Performance Metrics Queries can be extended to reflect dynamics in descriptive performance models through so-called Degrees-of-Freedom (DoFs). In descriptive performance models DoFs can specify the valid configuration space of model entities, e.g. a resource can model a compute server that may consist of one to four CPUs or an amount of RAM ranging from one to 64 GBs. These configuration options typically arise in dynamic computing environments like in Cloud Computing. Here, users are typically interested in finding a suitable sizing for such a compute server to deploy a software system onto it while constraints like Service-Level Agreements (SLAs) for the software system in operation are not violated. A SLA can be the response time of a service, e.g. to order a product from a web shop or to purchase stocks, of the software system that is accessed by users.

Example: Computation of Performance Metrics

This is example shows how to obtain performance metrics using DQL. As the user has already discovered the available performance-relevant entities and performance metrics, the user can request the computation of performance metrics through the DQL Connector. Here, the utilization of an entity aliased as cpu is requested as a performance metric. The DQL Connector hides all modeling formalism-specific tasks and returns the resulting performance metrics in a tailored result set as it has been requested by the user.


SELECT cpu.utilization, webService.responseTime 
FOR RESOURCE 'id1' AS cpu, SERVICE 'id2' AS webService
USING connector@'modelLocation';


Example: Constrained Computation of Performance Metrics

In this query the prior query is extended with a constraint. In DQL, constraints specify a trade-off for the computation of performance metrics. At the system run-time, users may be forced to obtain performance metrics within strict time bounds. This constraint might be satisfied at the price of a lower accuracy by less detailed transformations from an descriptive performance model into a predictive performance model or to use cached results.


SELECT cpu.utilization, webService.responseTime 
CONSTRAINED AS "fastResponse"
FOR RESOURCE 'id1' AS cpu, SERVICE 'id2' AS webService
USING connector@'modelLocation';


Example: Evaluation of Degrees-of-Freedom

In this query again the prior query for the computation of performance metrics is extended.
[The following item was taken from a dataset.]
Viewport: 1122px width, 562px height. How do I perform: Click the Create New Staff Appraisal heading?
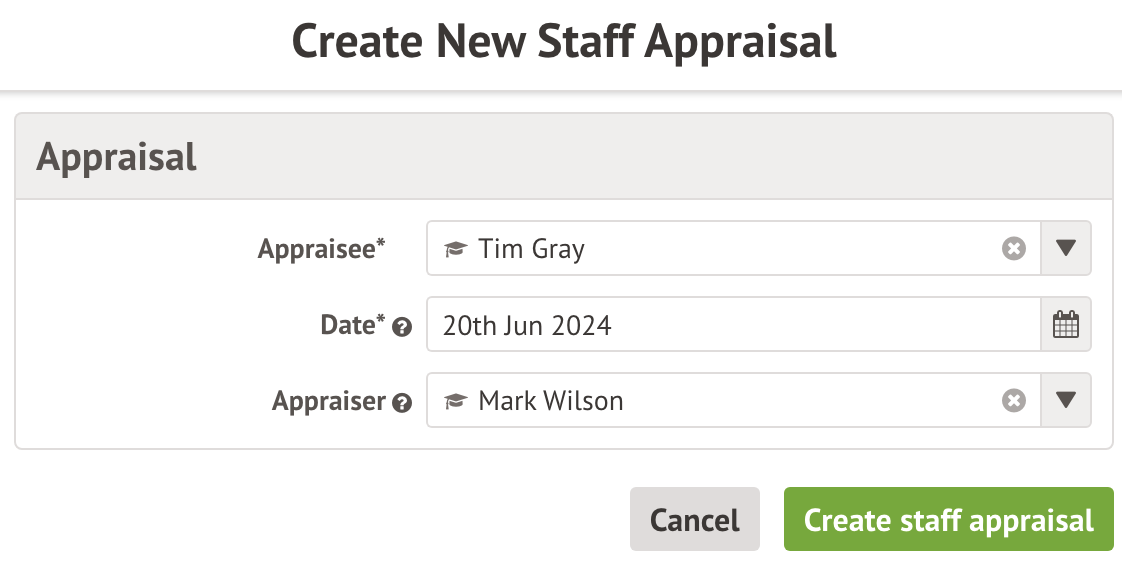pos(564,42)
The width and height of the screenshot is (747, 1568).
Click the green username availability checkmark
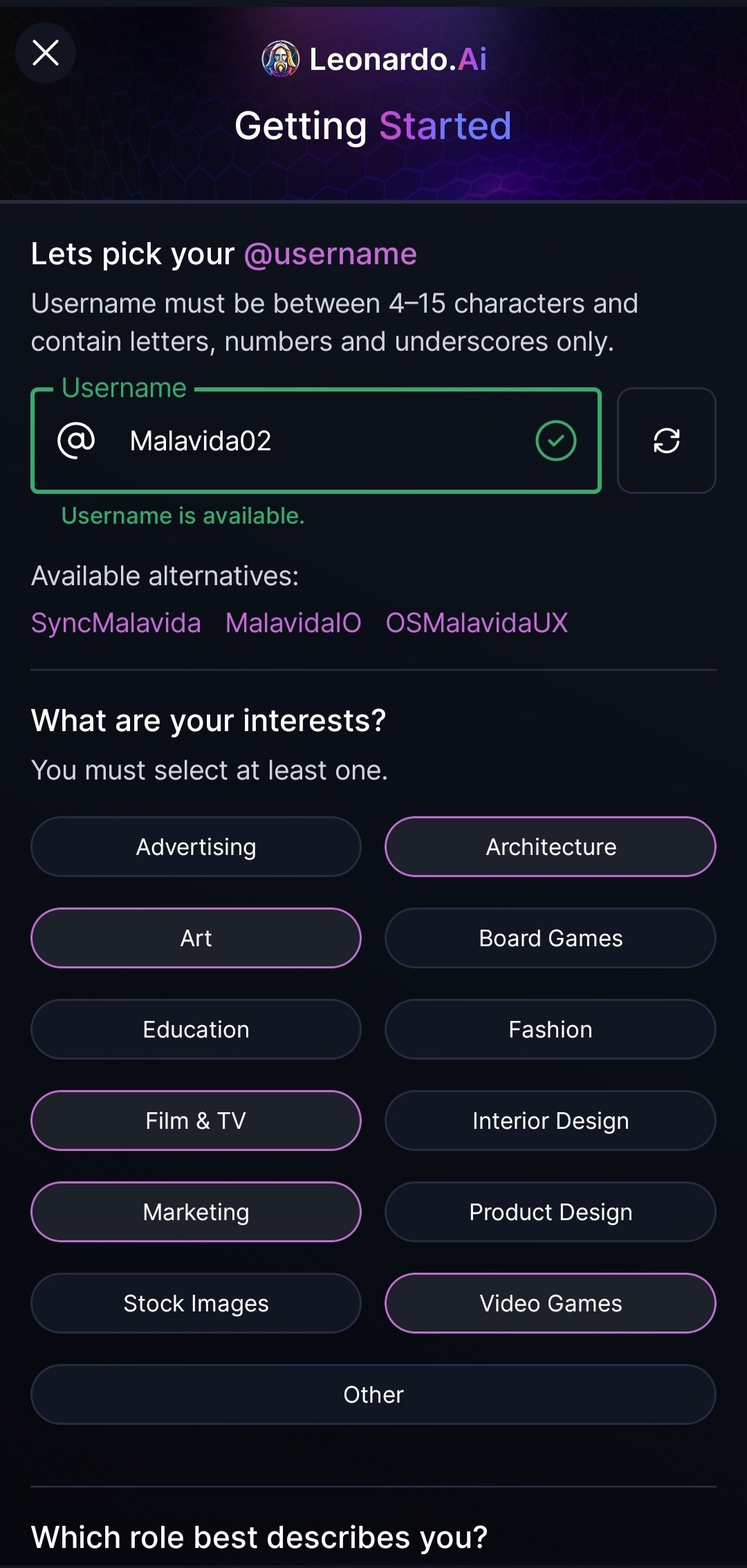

Here, the parameter space of a Degree-of-Freedom (DoF) is modified and varied. For each variation, one result set of the requested performance metrics is returned to the user. In this case, the number of users accessing a system is the referenced DoF and a vector indicating one, 100 and 1000 users is used to specify the amount of users that should be used in simulation of the performance model instance.


SELECT cpu.utilization, webService.responseTime 
VARYING 'id3' AS userWorkload <1, 100, 1000>
FOR RESOURCE 'id1' AS cpu, SERVICE 'id2' AS webService
USING connector@'modelLocation';

Performance Issue Queries

A Performance Issue Query automates the interpretation of performance metrics and a descriptive performance model to identify issues, e.g. bottlenecks[3]. Currently, we work on this query class as a first step towards Goal-oriented Queries. Opposed to Performance Metrics Queries, Performance Issue Queries and superior Goal-oriented Queries do not focus on performance metrics as a result, but enable users to specify What-If Questions[4][5] and the results provide insight to optimization problems, reconfiguration scenarios or systems management challenges.